Never split face cards.

Double down on a hard 12 against a three, four or five if the last card dealt was a picture card.

Do those things and you're likely to lose at New York's blackjack tables -- if they materialize -- a little more slowly than the average chump, according to some gamblers. It might even buy you enough time for another "free" drink before you exit with your pockets turned out like bunny ears.

I have nothing against casinos, but I'm under no illusion that up to seven new gambling emporiums in New York, which voters are being asked to approve on Tuesday, constitute anything beneficial except to those who would work there. But that's how state officials are billing proposition No. 1 -- as an economic development plan.

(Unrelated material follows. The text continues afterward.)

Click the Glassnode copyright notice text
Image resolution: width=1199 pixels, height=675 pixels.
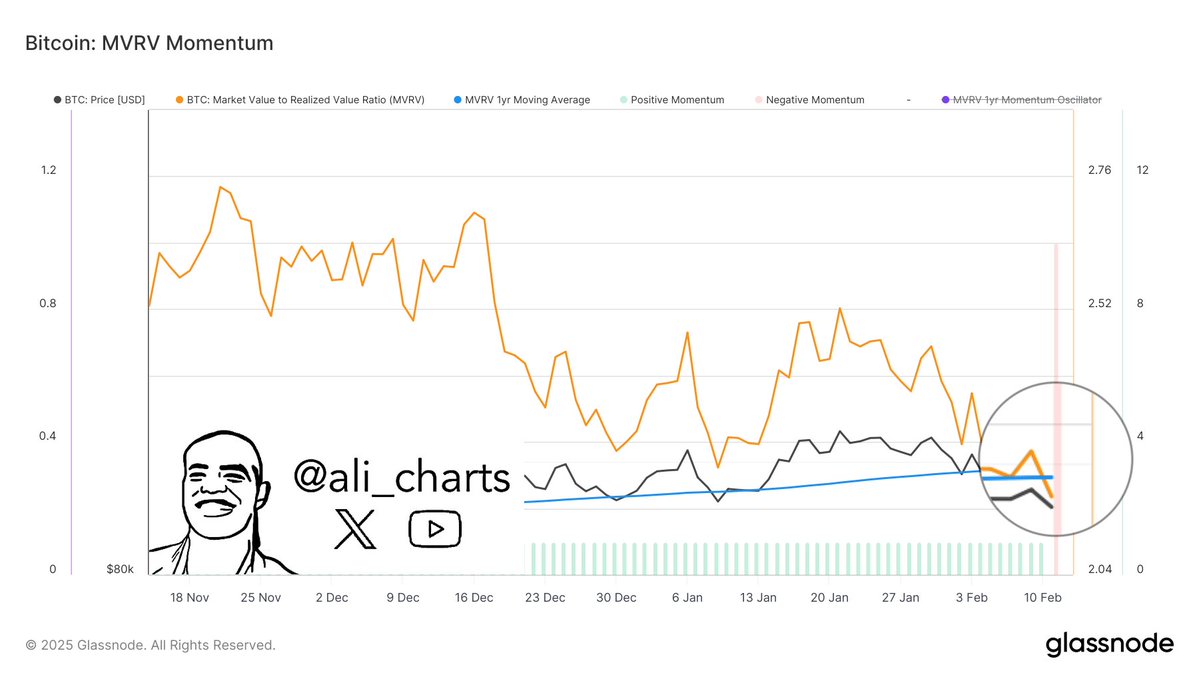(x=150, y=645)
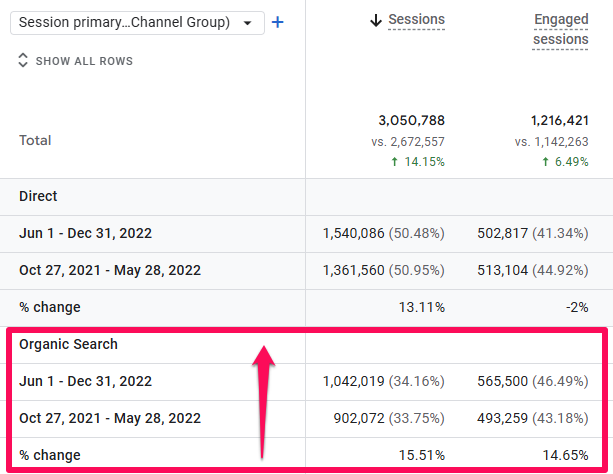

If only state officials would be honest. They've fallen in love with casinos because they need more of our money. They've raised taxes to be among the highest in America, and even that's not enough for Albany's spending habits. So they're preying on the weakest of our citizens for more revenue.

It's borderline hilarious to see our governor and other liberal politicians, who purportedly care about poor people, working to ram through this amendment. Clearly they realize that between 25 percent and 40 percent of all casino revenue comes from problem gamblers, according to studies.

But some leaders say: "Other states are making a fortune with casinos. Why shouldn't we?" Somehow that argument doesn't apply to natural gas hydrofracking that would constitute economic development.

I'll never forget my first time at a casino. I was 19. Atlantic City casinos had recently opened and still sparkled with promise. Two friends and I were going to make a killing; our pockets stuffed with a week's worth of tips from waiting tables.

One friend let on that he had an "emergency" $20 bill in his boot. Three hours later, we had him turned upside down in the men's room. I guess we hadn't learned to split those eights.

There was something honest about shaking that twenty onto the bathroom floor. At least we didn't tell him we were expropriating it for his own good.

William F. B. O'Reilly is a Newsday columnist and a Republican political consultant.